Kindergarten-PädagogInnen und Eltern wehren sich gegen die seit Jahrzehnten vorhandene Geringschätzung eines der wichtigsten Berufe. Am Samstag kommt es in Wien daher zu einer Demonstration. Forderung: Verbesserung der Situation in den Kindergärten:

Ich habe heute Abend vier Stunden an einer sehr spannenden Veranstaltung teilgenommen – dem „1. Österreichischen Kindergartengipfel“. Toll, was meine Kollegin Daniela Musiol da organisiert hat. Ich möchte nur einen Aspekt herausgreifen: Den Kindergarten als Bildungseinrichtung haben wir nämlich im Bildungsprogramm besonders betont.

Wenn es stimmt, dass die entscheidenden Grundlagen für die Lernfähigkeit eines Menschen im frühen Kindesalter gelegt werden, dann hat das bestehende Bildungssystem einen kapitalen Konstruktionsfehler. Denn „unten“ – also in Kindergärten und Volksschulen – befinden sich die kürzest ausgebildeten, sozial am wenigsten angesehenen und schlechtest bezahlten Pädagoginnen und Pädagogen. Je weiter wir hingegen hinaufkommen – also in jene Bereiche, in denen bereits eine Selektion der Schülerinnen und Schüler zugunsten der angeblich mehr Begabten und meist auch sozial Wohlhabenderen stattgefunden hat –, desto besser ausgebildet, sozial angesehener, besser bezahlt und – kein Zufall – männlicher wird das Personal.
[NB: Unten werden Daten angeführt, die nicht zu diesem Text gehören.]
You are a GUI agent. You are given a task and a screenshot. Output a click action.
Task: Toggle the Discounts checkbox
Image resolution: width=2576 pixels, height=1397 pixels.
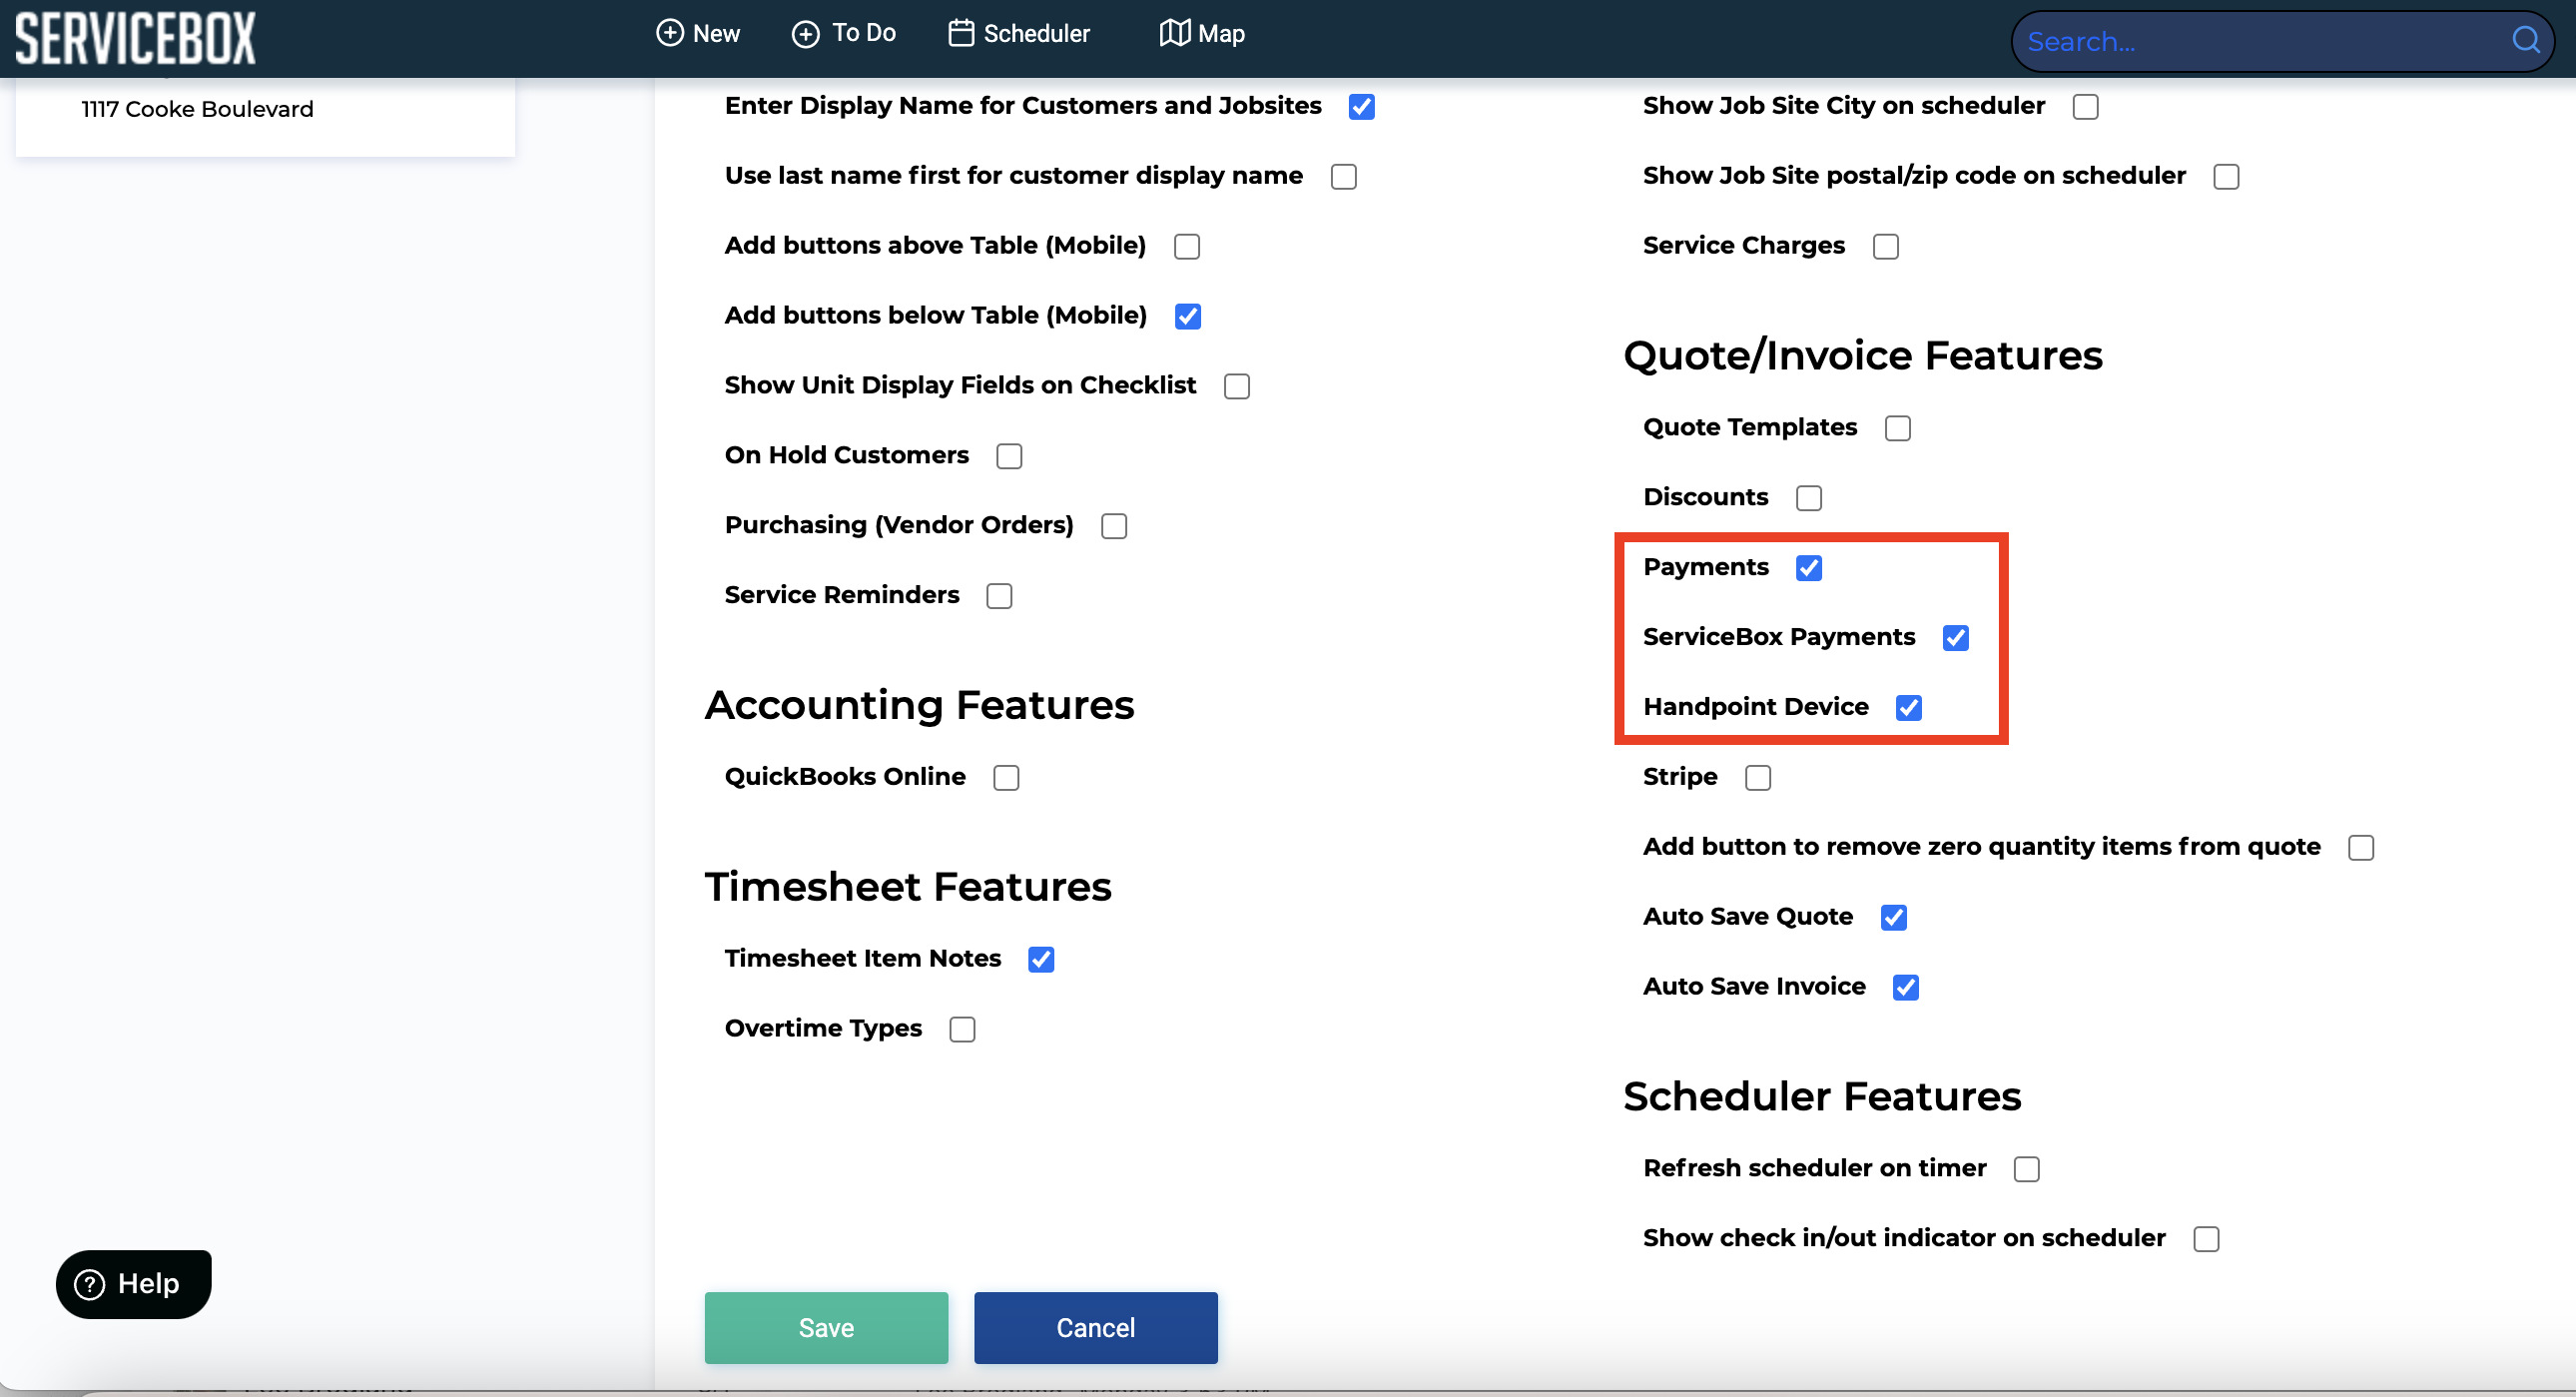[x=1808, y=498]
Die Ressourcenpyramide des Bildungssystems bildet damit passgenau die bestehenden gesellschaftlichen Verhältnisse nach: Wer schon hat, dem wird noch einmal kräftig gegeben. Gleichzeitig jedoch verschüttet ein solches System die Potenziale, die es eigentlich eröffnen müsste – nicht nur jene der Schülerinnen und Schüler, sondern genauso die der Pädagoginnen und Pädagogen. Denn unten, also in Volksschulen und Kindergärten, befinden sich fast nur noch Frauen, weil sich die Männer solche Jobs erst gar nicht mehr antun wollen. Damit reproduziert das Bildungssystem schon an seinem Eingang ein einseitiges Verständnis von Geschlechterrollen, das es zu überwinden gilt. Daraus folgt: Wir wollen diese Pyramide abtragen und ein neues Ressourcensystem aufbauen:

Es ist nicht einzusehen, weshalb die pädagogischen Kräfte am Eingang des Bildungssystems – also in Kindergärten und Volksschulen –, wo die Weichen für die Lernentwicklung eines Menschen gestellt werden, weniger gut ausgebildet und geringer bezahlt werden sollen als Lehrerinnen und Lehrer an Gymnasien. Und an den Hauptschulen ist der Unterschied schon deswegen nicht aufrechtzuerhalten, weil bereits im jetzigen System die erste Leistungsgruppe laut Gesetz ein Bildungsangebot, das der gymnasialen Unterstufe entspricht, bereitzustellen hätte. Wie will man da die Unterschiede in der Ausbildung und Bezahlung der Lehrkräfte der beiden Schultypen rechtfertigen?

Vielfach herrscht noch die naive Annahme, die Arbeit in Kindergärten und Volksschulen verlaufe auf einer pädagogischen Schmalspur, sodass man sie deshalb ruhig schlechter bezahlen könne. Wer so denkt, hat den gesellschaftlichen Wandel der letzten Jahrzehnte nicht verstanden. Denn durch die heterogenen Herkunftsmilieus der Kinder und durch die wachsenden Anforderungen an deren soziale, sprachliche und mathematische Kompetenzen sind heute Kindergarten- und Volksschulpädagoginnen um nichts weniger gefordert als Lehrerinnen und Lehrer an höheren Schulen.

Eine gleichwertige universitäre Ausbildung für alle Pädagoginnen und Pädagogen vom Kindergarten bis zu den höheren Schulen ist deshalb unumgänglich. Sie darf allerdings nicht Uniformierung und praxisferne Akademisierung bedeuten – sie kann auch in Modulen erfolgen, die den unterschiedlichen Praxisanforderungen entsprechen. Dazu bedarf es einer Reorganisation der universitären Ausbildung von Pädagoginnen und Pädagogen, die der sozialen und kulturellen Komplexität des Lebens in Kindergärten, Grund- und Sekundarschulen gerecht wird.